An Post has a service called AddressPal which allows you to use a UK address and therefore pay UK postage charges. You then nominate your local post office as a collection point and pay 3.30 euro depending on size of parcel. It's a brilliant idea. Just log on to their web site to register.


----------



## Blinder (14 Apr 2016)

MAX01 said:


> An Post has a service called AddressPal .....


That's the same as parcel motel, but doesn't get around the fact that the billing address will not be in the UK


----------



## garythegreat (14 Apr 2016)

Ye as blinder says its the billing address that's needs to be in the UK, I have parcel motel for the delivery address.


----------



## suzie (14 Apr 2016)

Is it if you set the billing address as parcel motel your cc transaction will fail? 

Would the revolut prepaid card be a workaround? Perhaps it would be less strict and you'll get good exchange rate


----------



## odyssey06 (14 Apr 2016)

Can you pay with Paypal and use parcel motel as the billing address?
I can't imagine the Dell site would be able to verify the address through Paypal...

Slight risk with something like Parcel Motel is that the standard insurance with them is 100e, I'd imagine your laptop costs a lot more than that.


----------



## garythegreat (14 Apr 2016)

Ye if I use the parcel motel address as a billing address it will fail, my bank won't authorise the transaction with a different billing address. 

They don't accept PayPal.

My suspicion is they make it near impossible so you need to pay in euros and thus they make a nice profit


----------



## garythegreat (14 Apr 2016)

I'll look into the revolut prepaid card


----------



## losttheplot (14 Apr 2016)

Is it the exchange rate or is it Irish VAT. Recently purchased something on Amazon and the price was higher due to them applying the Irish VAT rate instead of the UK. VAT rate was based on the address.


----------



## Agent 47 (14 Apr 2016)

For my Dell laptop I used Parcel Motel and my my Irish CC. I had to verify my details though before they would send it. I remember sending through passport and some other detail and thinking my CC would let me down but there was no issue once details were confirmed. The delivery must be to a UK address (Parcel motel)


----------



## garythegreat (14 Apr 2016)

Was that the dell outlet site?


----------



## garythegreat (14 Apr 2016)

The agent said it's the exchange rate and that Dell set it quarterly. I asked could I pay in £s and let my bank apply the exchange but she said no, I can only pay in £s if I'm buying with a UK card


----------



## garythegreat (14 Apr 2016)

Agent 47 can you remember what you used as a postcode? I've tried everything and it won't accept unless its an actual uk postcode...


----------



## vandriver (15 Apr 2016)

BT36 4PE is parcel motels postcode.Or you could try Sk8 6aw for an English one(my mammy's!)


----------



## suzie (16 Apr 2016)

Revolut is a UK prepaid card...


----------



## Username2012 (17 Apr 2016)

You don't have a mate in the UK you could use and get to pay using your parcel motel address? Then send them theb££s using transfer wise/CurrencyFair?

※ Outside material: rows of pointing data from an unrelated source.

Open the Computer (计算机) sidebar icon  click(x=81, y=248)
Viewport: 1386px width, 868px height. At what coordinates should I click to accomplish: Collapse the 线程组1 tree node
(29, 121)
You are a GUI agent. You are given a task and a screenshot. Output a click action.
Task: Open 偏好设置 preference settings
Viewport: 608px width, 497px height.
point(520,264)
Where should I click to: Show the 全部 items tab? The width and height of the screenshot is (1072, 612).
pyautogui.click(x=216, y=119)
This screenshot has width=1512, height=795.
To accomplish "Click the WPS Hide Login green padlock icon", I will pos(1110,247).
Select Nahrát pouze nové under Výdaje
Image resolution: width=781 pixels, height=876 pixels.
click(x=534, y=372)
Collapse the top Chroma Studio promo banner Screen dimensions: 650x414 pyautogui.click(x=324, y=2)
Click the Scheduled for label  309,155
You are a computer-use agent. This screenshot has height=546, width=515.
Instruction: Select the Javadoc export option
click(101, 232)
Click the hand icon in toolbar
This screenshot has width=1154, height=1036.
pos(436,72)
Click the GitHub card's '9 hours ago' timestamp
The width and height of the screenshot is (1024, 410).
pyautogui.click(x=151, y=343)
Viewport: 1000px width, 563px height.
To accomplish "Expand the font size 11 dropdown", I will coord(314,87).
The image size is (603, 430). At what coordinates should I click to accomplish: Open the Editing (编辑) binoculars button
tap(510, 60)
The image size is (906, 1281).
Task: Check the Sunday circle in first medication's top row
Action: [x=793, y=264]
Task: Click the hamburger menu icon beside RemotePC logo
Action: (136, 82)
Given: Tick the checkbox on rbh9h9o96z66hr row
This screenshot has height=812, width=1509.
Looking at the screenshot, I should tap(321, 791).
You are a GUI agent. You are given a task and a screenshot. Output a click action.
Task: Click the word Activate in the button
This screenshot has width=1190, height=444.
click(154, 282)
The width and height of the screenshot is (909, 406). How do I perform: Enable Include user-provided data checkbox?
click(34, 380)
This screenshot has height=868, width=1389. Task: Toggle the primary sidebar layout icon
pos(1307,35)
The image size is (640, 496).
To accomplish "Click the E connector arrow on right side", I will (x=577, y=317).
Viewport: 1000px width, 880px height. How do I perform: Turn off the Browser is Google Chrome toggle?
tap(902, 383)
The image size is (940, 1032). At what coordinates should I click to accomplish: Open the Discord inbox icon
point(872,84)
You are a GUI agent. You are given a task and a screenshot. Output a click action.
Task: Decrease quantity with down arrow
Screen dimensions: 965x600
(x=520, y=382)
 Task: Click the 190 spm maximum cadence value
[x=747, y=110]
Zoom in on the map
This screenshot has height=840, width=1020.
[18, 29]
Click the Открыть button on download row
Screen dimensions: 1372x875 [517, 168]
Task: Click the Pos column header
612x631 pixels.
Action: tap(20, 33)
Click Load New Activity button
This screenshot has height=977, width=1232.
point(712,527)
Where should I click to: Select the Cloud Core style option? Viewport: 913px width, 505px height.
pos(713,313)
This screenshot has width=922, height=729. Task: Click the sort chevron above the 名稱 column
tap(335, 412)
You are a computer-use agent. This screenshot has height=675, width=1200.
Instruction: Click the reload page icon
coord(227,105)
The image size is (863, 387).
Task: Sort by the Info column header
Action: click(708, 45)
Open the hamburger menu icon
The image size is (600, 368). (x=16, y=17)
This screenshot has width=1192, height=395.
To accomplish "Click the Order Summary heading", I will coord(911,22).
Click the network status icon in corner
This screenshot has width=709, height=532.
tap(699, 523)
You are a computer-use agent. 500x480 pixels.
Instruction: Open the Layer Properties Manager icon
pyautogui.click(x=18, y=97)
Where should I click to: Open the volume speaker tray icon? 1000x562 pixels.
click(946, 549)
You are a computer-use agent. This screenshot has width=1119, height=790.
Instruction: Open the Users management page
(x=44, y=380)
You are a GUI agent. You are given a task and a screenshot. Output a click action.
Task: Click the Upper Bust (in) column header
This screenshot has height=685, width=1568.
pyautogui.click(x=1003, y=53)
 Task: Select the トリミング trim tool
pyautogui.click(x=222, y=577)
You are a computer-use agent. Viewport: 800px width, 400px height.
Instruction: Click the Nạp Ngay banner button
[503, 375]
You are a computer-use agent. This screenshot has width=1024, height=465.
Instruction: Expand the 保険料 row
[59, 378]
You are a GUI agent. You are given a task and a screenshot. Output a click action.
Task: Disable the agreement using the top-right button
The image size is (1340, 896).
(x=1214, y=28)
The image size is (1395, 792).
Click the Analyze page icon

Re revolut - I think you'd need to use the same billing address as the card that funds it (Ireland)


----------



## Agent 47 (17 Apr 2016)

garythegreat said:


> Agent 47 can you remember what you used as a postcode? I've tried everything and it won't accept unless its an actual uk postcode...


As Vandriver indicated, that postcode. I actually had to pay for 2 stays as they sent paperwork on afterwards! I Just raised the insurance as standard is 100€


----------



## Agent 47 (17 Apr 2016)

Paid with my Irish Tesco CC


----------



## Agent 47 (17 Apr 2016)

The address proof was for my credit card, the delivery address has to be in the UK (parcel motel). This extract is all they needed on that score


----------